Ну, нет! Деньги, из-за которых он так страдает и, наверное, будет еще немало страдать, не пойдут на воплощение мечты Доминики.
Прежде всего — потому, что это не его мечта. Она его никогда не прельщала, даже в ту пору, когда он делал вид, что разделяет планы Доминики. Например, проблема диссертации. Правда, он тоже подумывал об этом. Правда и то, что некоторое время ему нравилось представлять себя маститым ученым, в домашних туфлях, самозабвенно пишущим труды по сравнительному языкознанию или о каком-нибудь английском поэте, хотя бы о Байроне и его влиянии на литературу. Честно говоря, он выбрал специальность преподавателя потому, что один из учителей старших классов сказал:
— У этого мальчика способности к языкам.
Потом он добился стипендии. Далее — степени лицензиата. Затем сдал экзамены CAPES[5] по английскому и немецкому языкам, что позволило ему преподавать эти два языка в старших классах средней школы.
Все это происходило, когда он жил еще в Латинском квартале, в маленькой гостинице позади Винного рынка, и если бывал при деньгах, ходил обедать в «Колокольчик», где и познакомился с Робером Жувом.

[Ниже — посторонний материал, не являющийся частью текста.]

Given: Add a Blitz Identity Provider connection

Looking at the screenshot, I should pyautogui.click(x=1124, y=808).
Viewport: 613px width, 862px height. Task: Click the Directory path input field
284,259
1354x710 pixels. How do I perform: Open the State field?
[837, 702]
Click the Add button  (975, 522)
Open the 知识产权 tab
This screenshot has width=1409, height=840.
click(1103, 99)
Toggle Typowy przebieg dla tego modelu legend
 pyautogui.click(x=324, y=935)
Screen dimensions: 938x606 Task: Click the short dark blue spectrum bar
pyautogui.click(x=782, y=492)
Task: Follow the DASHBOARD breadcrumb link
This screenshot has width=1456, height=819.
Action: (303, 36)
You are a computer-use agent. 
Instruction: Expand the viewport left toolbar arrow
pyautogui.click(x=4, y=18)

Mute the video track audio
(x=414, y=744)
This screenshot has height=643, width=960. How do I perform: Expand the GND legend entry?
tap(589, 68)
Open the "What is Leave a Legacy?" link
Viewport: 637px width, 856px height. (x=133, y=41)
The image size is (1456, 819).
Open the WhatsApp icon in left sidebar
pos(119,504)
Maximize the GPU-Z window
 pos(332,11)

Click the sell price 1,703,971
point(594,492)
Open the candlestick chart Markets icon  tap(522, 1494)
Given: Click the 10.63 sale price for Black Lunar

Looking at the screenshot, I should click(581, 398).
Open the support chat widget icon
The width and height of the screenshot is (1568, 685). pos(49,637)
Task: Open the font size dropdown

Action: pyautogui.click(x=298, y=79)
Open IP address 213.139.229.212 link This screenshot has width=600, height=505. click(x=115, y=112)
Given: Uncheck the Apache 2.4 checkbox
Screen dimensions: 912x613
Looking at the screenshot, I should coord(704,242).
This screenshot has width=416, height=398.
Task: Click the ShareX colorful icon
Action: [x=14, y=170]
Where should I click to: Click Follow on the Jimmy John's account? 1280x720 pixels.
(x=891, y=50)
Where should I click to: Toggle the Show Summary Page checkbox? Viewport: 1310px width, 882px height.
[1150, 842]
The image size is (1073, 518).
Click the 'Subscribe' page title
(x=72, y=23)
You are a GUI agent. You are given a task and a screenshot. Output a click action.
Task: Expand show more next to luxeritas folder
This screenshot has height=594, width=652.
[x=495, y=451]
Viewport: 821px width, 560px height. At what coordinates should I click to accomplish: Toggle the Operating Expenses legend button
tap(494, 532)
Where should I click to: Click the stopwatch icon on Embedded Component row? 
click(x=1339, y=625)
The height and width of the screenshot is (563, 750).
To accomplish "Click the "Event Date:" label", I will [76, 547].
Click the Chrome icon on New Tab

Мать Кальмара радовалась, что сын стал учителем, и жалела только о том, что он назначен в Париж, а не в Жиен. Она не знала, что вначале он был лишь скромным репетитором. Впрочем, мать все равно не поняла бы разницы. Она с гордостью говорила своим покупателям:
— Мой сын — учитель!
Никто не принуждал Кальмара стать преподавателем. Но нельзя сказать, чтобы он сделал и свободный выбор. Он как бы плыл по течению. Женился на Доминике и поселился с ней на бульваре Батиньоль, в двухкомнатной квартире, выходящей во двор: неподалеку был ресторан, куда они ходили обедать.
Он познакомился с семейным кланом Лаво. Они жили тогда в той квартире, где живет теперь Кальмар. Отец, работавший в ту пору метрдотелем, был весьма высокого мнения о своем общественном положении. Кое-кто из театральных звезд и критиков еще захаживал в «Вейлер», и все они называли Лаво просто Луи. Он тоже, рассказывая о разных знаменитостях, охотно называл их по имени, как если бы они принадлежали к одному кругу.
— Понимаешь ли, дружок, такова моя профессия. Все тебя знают, и ты всех знаешь. Ни одна другая профессия не дает возможности завязать такие интересные знакомства, не говоря уже о том, что узнаешь о людях гораздо больше, чем они думают. Представляешь, что было бы, если бы такой человек, как я, проживший сорок лет в Париже, написал воспоминания! Вот ты, к примеру, учишь ребятишек моих клиентов, а почти ничего не знаешь о них…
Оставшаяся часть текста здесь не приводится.